Heavy Distributed Load Steel Beam - Top Flange Bending Check?

[WiscEIT]

Hello everyone

I have read several posts here regarding local flange bending due to concentrated load due to wheel loads on bottom flange. But I have not come across any discussion on Steel I Beam supporting precast planks or load Bearing walls (Lets say 10k/ft)
My questions are

1) how do you check for whether a steel beam with precast planks sitting on top flange or a heavy load bearing wall sitting eccentrically on a steel beam works with local flange bending or not?
2) Section J-10 addresses all local issues in flange and web but it categorically says flange bending is only affected by tensile forces! Why is that the case? Will I check for local bending in flange if the precast planks were to bear on the bottom flange since that would then become tensile force acting on the bottom flange (My interpretation of tensile and compression force in the context of local flange bending is that force acting on any flange (top or bottom) that tends to compress the web would be compression force and the one that acts away from the web i.e. tries to pull the flange away from the web is tensile force

3) Last question! - What is the solution for local flange bending? Doubler plates and transverse stiffeners would increase shear strength but would either of the two help for flange bending? If yes, then how and through what load path

Thank you very much to the experts on this site!

 

[DrZoidberWoop]

The most common solution you will see to resolve local flange bending from concentrated loads is the use of transverse stiffeners. You can size and space them along a continuous beam based on how much tributary load length you assign to them (within reason).

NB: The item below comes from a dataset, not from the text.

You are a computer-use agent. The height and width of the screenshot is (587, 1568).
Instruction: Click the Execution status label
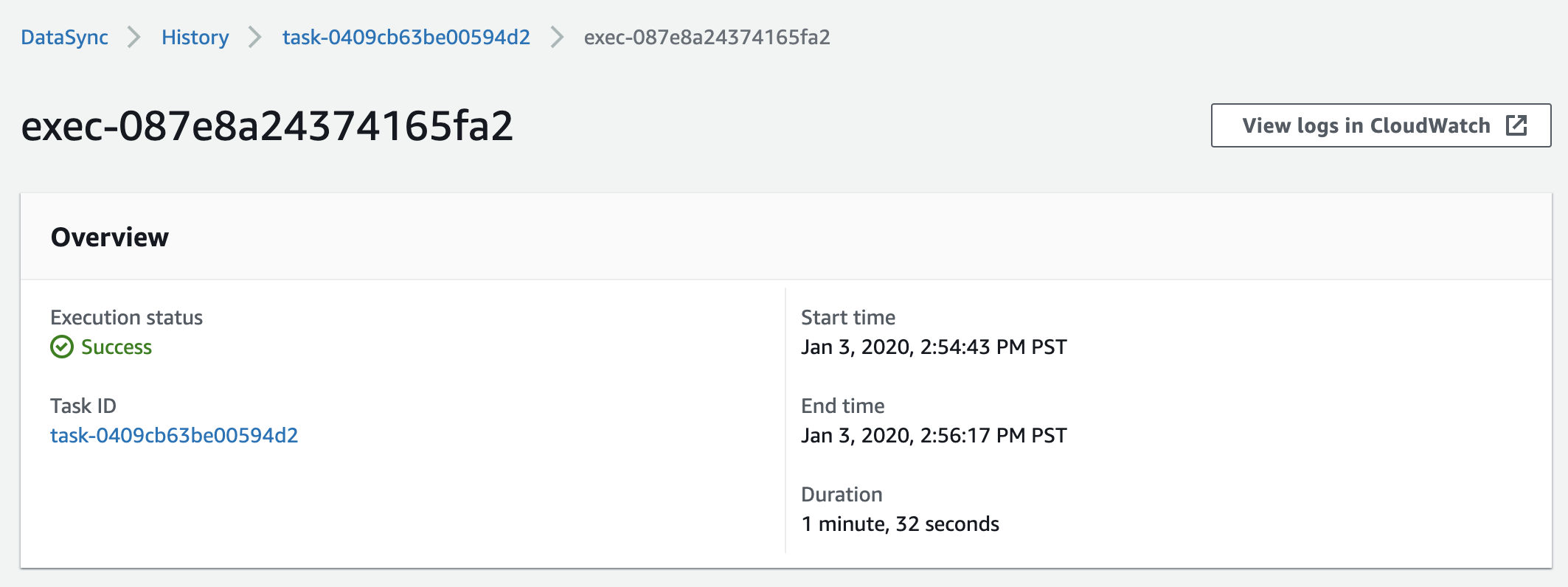(x=126, y=317)
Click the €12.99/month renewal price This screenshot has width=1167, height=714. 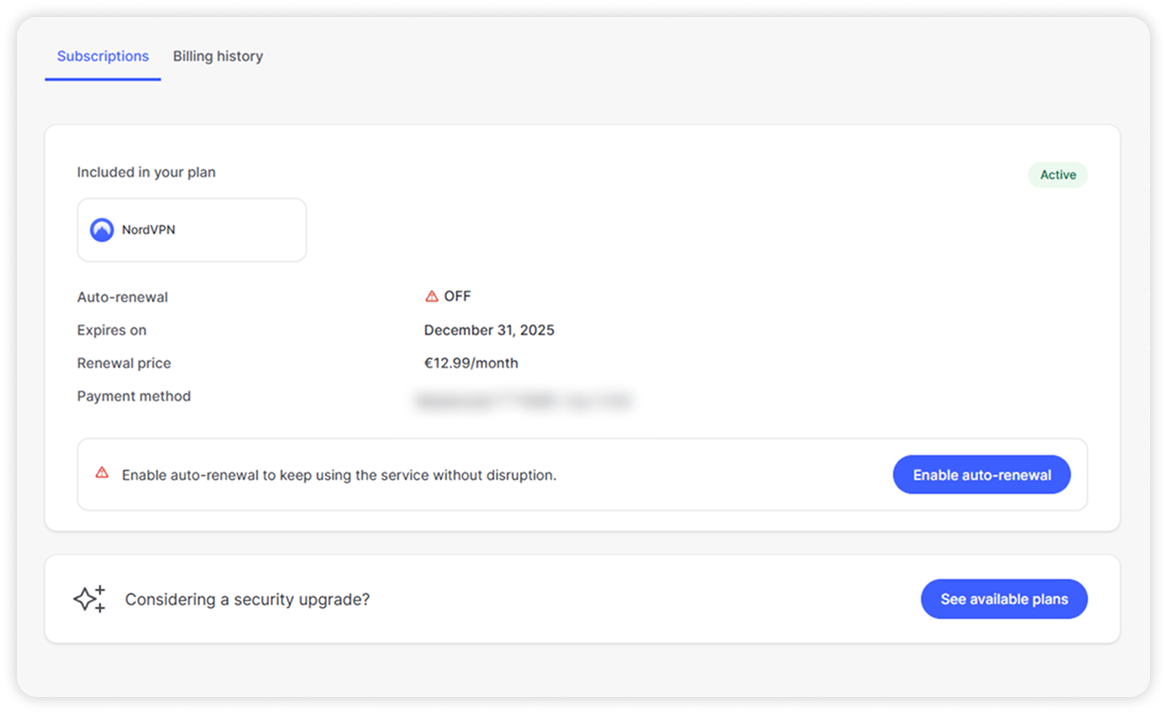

AISC commentary, pg 16.1-450 (15th), indicates that the flange local bending check is only applicable for a single concentrated line load applied transverse to the beam web. No other conditions, even if it sounds like the description entails something that looks like it should be named "flange local bending."

 

[JoelTXCive]

Can you treat the extended flange leg as a cantilevered flat plate? Then do a calculation of the flange's capacity per linear foot? See below.........

 

[Hokie93]

If the load is continuous (along the length of the beam) and supported only by the flange, the approach suggested by JoelTXCive is reasonable. If the load is continuous across the flange width, the typical assumption is that the load goes directly into the web of the beam since that is much stiffer than the flanges. In that case, there is no flange bending to check. If the load is concentrated at discrete locations and supported only the flange, I have used a yield line solution in the past.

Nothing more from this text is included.